◆ Gereken iş: Tapu iptali ve tescil davasına ilişkin karar metnini, gösterilen son cümleden sonrasını yazarak sürdürün.

Logo

1. Hukuk Dairesi2022/540 E. 2022/4354 K.

Yapay Zeka Özeti

Bu karar için yapay zeka özeti oluşturulamadı.

Karar Metni

"İçtihat Metni"

MAHKEMESİ :ASLİYE HUKUK MAHKEMESİ

Taraflar arasındaki tapu iptali ve tescil, olmazsa tenkis istemli dava sonunda İstanbul Anadolu 27. Asliye Hukuk Mahkemesince verilen 08.04.2021 tarihli ve 2020/150 Esas ve 2021/152 Karar sayılı karar yasal süre içerisinde davacı tarafından duruşma istemli temyiz edilmiş olmakla; duruşma günü olarak saptanan 31/05/2022 Salı günü için yapılan tebligat üzerine temyiz eden davacı vekili Avukat ... geldi, davetiye tebliğine rağmen temyiz edilen davalılar ... v.d. vekili gelmedi. Yokluğunda duruşmaya başlandı, süresinde verilen ve kayıt olunduğu anlaşılan temyiz dilekçesinin kabulüne karar verildikten sonra, dosya incelenip gereği düşünüldü:

I. DAVA

Davacı dava dilekçesinde, mirasbırakan...'un 1111 ada 30 parselde yer alan 12 nolu bağımsız bölümü ara malik kullanmak suretiyle, 10 nolu bağımsız bölümünde doğrudan oğlu olan davalı ...'ye, aynı parseldeki 1 nolu dükkanı ise gelini olan diğer davalı ...'e satış suretiyle temlik ettiğini, işlemlerin mirasçıdan mal kaçırma amaçlı ve muvazaalı olduğunu ileri sürerek tapu kayıtlarının iptali ile miras payı oranında adına tesciline, olmadığı takdirde tenkise karar verilmesini istemiştir.

◆ Alıntılanan kayıtlar:
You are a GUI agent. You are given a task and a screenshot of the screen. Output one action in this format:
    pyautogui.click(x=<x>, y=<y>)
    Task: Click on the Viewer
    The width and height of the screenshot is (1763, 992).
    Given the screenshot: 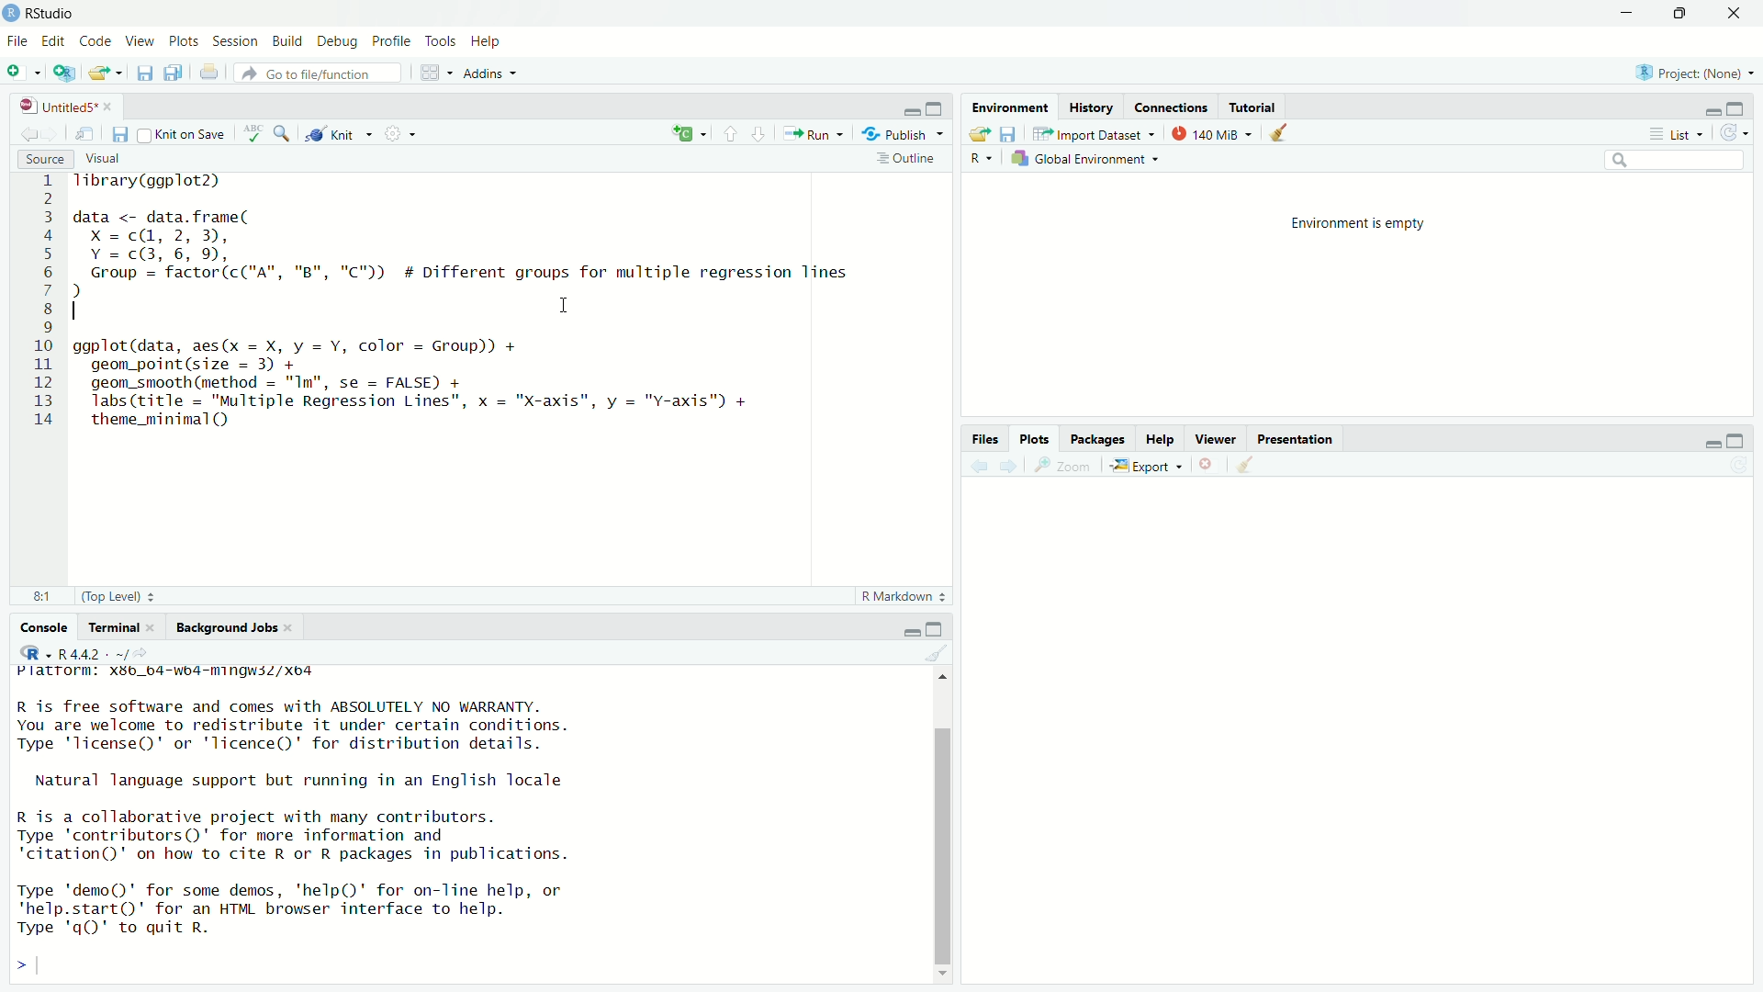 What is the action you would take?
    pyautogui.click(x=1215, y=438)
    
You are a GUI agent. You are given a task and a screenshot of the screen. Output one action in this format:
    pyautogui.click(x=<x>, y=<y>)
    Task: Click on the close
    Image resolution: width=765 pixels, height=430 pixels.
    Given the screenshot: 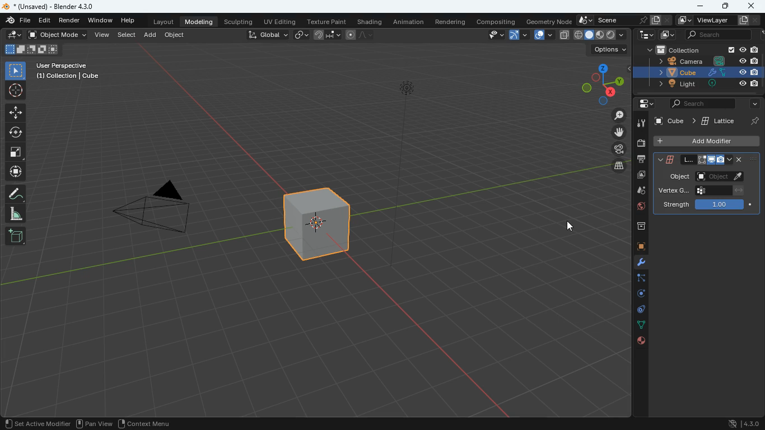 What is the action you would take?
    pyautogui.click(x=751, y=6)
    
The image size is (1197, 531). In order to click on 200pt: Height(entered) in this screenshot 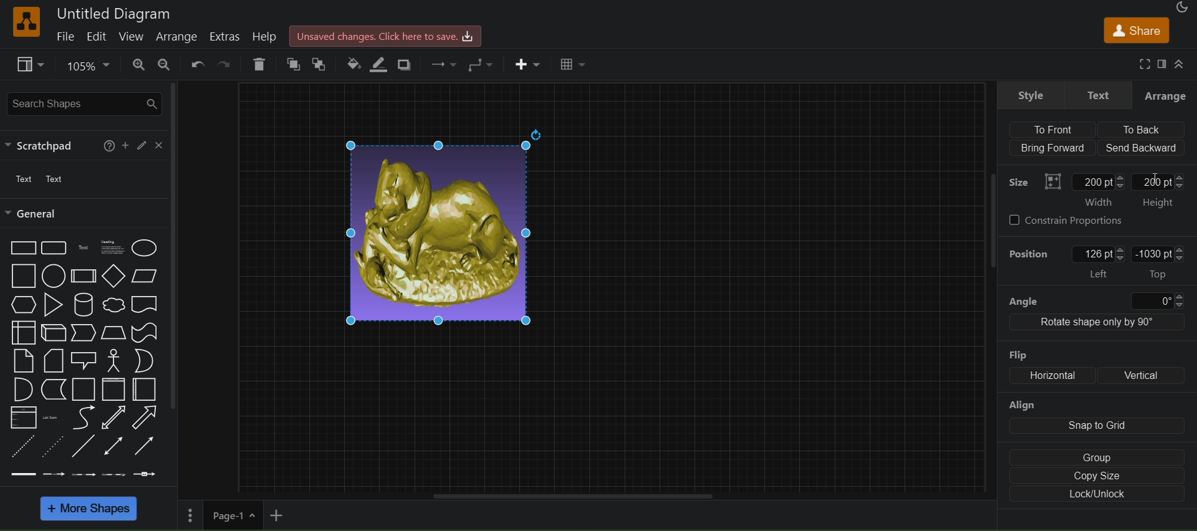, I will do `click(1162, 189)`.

---

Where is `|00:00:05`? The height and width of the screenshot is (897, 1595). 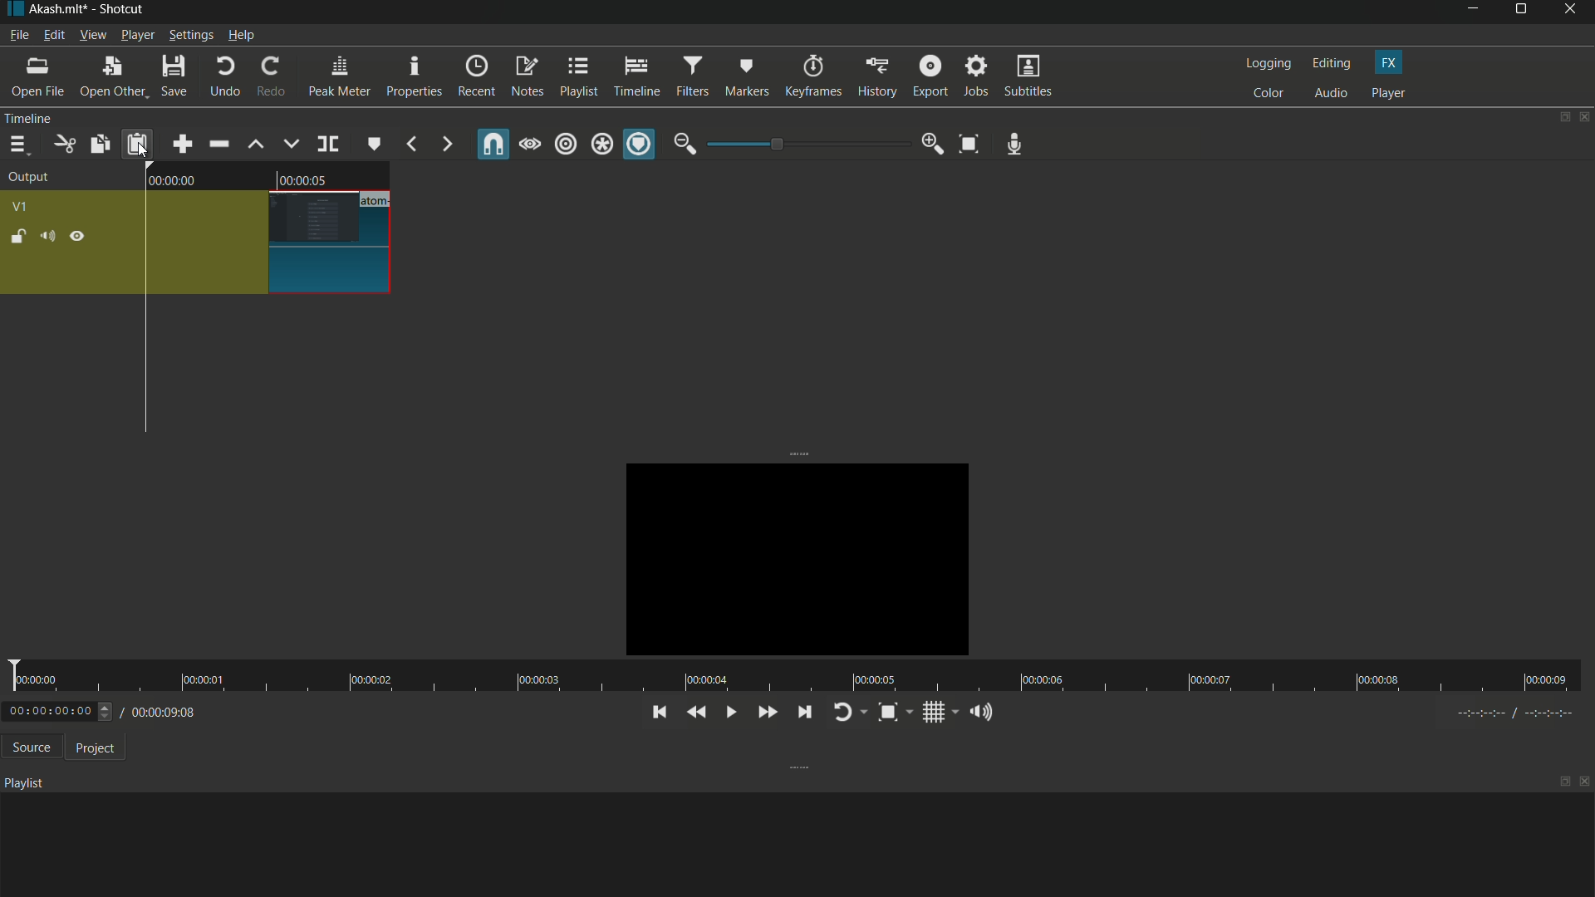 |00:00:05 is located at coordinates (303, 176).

==

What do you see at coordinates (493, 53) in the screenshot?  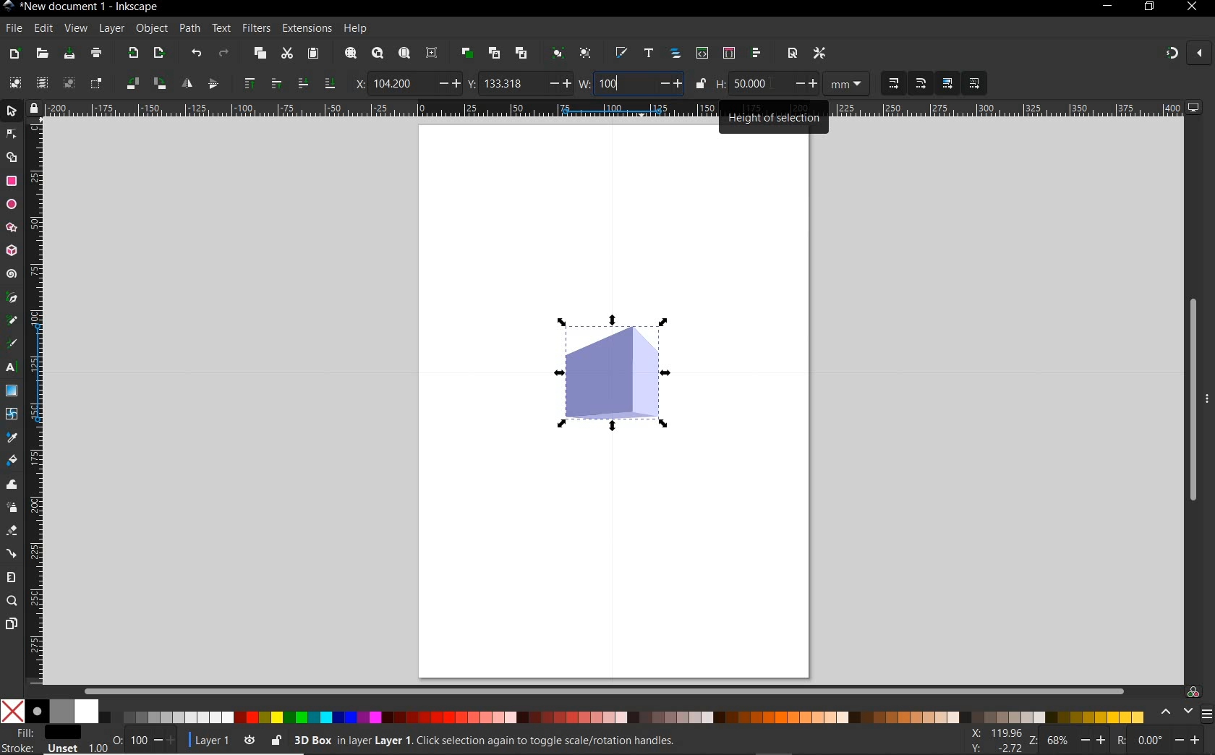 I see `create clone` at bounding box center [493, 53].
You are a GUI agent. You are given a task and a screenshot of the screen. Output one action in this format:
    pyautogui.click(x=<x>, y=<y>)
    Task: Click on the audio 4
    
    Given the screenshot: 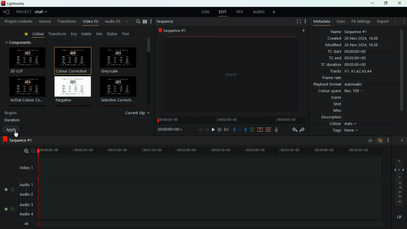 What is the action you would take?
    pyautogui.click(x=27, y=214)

◆ Görevin cevabı:
II. CEVAP

Davalılar cevap dilekçelerinde, mirasbırakanın dava konusu taşınmaz üzerine 1993 yılında kat karşılığı inşaat sözleşmesi ile 20 daireli bina yaptırdığını, müteahhidin dairelerini verdikten sonra kendisine kalan 6 daire, 1 dükkan toplam 7 adet bağımsız bölüm üzerinde dilediği gibi tasarrufta bulunduğunu, bunlardan 8 nolu dairede oturduğunu, 5 nolu daireyi eşi ...'ye, 6 nolu daireyi davacı kızı ...'ya, 10 nolu daireyi de davalı oğlu ...'ye paylaştırdığını, 1 nolu dükkan ve 12 nolu dairenin satışının gerçek olduğunu belirterek davanın reddini savunmuşlardır.

III. MAHKEME KARARI

Mahkemece, iddianın ispatlandığı gerekçesiyle davanın kabulüne karar verilmiştir.

IV. TEMYİZ

1.Temyiz Yoluna Başvuranlar

Yukarıda belirtilen karara karşı süresi içinde davalılar tarafından temyiz isteminde bulunulmuştur.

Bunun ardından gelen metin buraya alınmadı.